[begin Items]
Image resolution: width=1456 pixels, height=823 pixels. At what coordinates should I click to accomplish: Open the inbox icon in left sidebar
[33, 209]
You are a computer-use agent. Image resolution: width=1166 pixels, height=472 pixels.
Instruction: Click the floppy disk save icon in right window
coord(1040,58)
[end Items]
[begin Items]
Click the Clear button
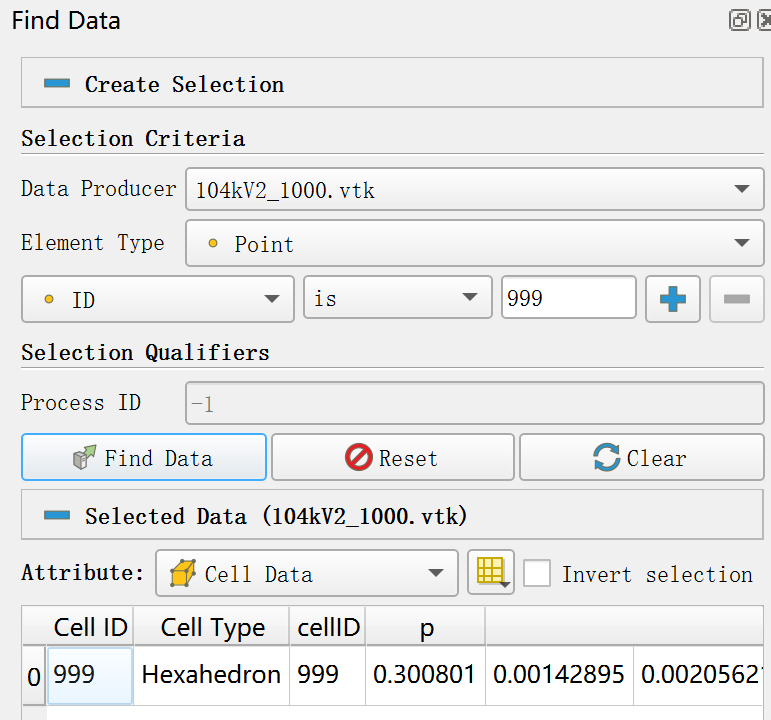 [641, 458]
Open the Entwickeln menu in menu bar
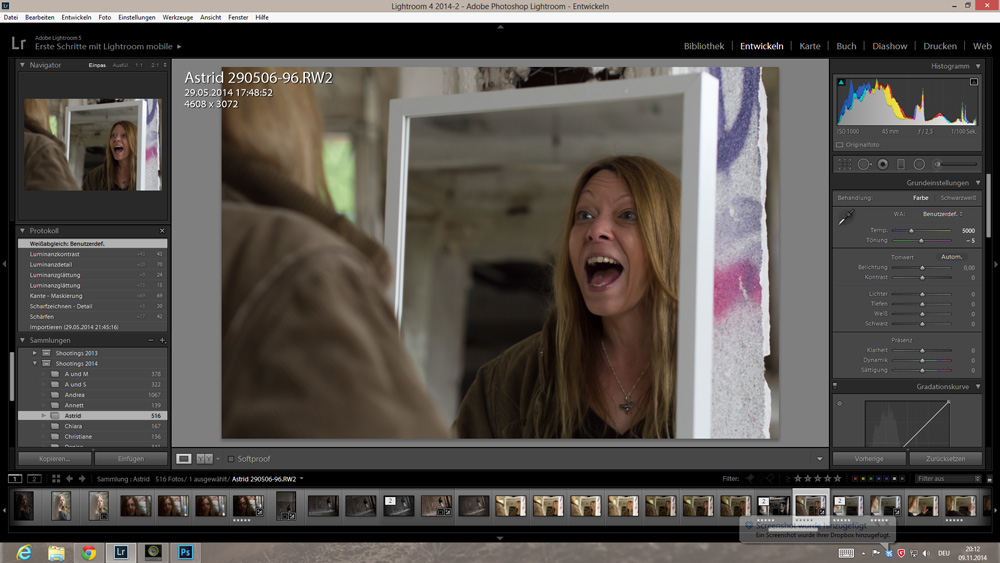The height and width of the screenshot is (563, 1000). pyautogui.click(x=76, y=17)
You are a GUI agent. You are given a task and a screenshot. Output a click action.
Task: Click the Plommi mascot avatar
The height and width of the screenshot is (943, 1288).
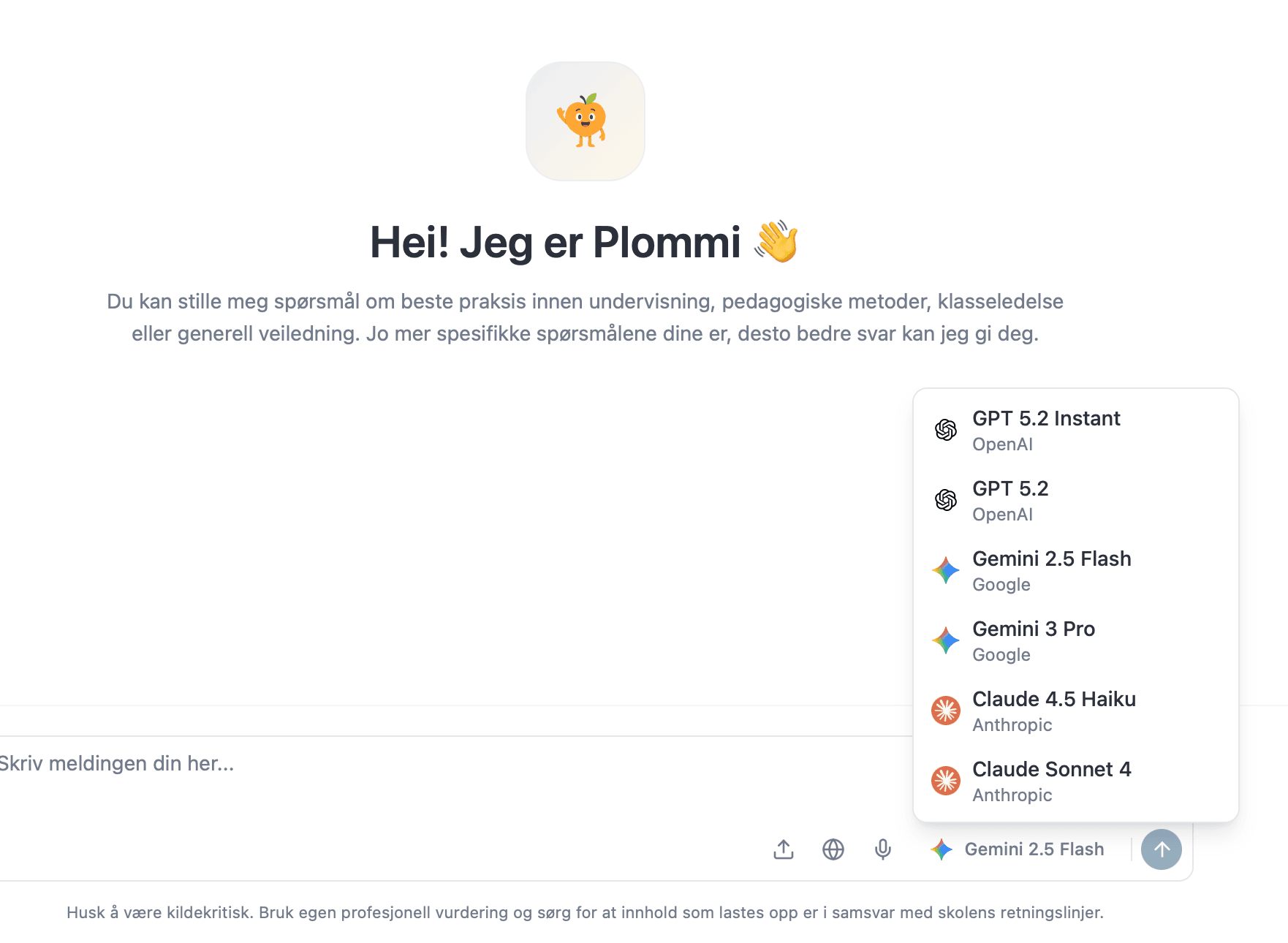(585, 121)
[end Items]
[begin Items]
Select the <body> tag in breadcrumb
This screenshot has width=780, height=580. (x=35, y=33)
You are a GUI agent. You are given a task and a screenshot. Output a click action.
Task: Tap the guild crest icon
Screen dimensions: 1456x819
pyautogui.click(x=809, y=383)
[end Items]
Task details:
Please give the lines of the records starting at the line containing "You are a computer-use" and ending at the line containing "coord(1040,58)" as a numbered list, with blank lines left out.

Result for this exercise:
1. You are a computer-use agent. Image resolution: width=1166 pixels, height=472 pixels.
2. Instruction: Click the floppy disk save icon in right window
3. coord(1040,58)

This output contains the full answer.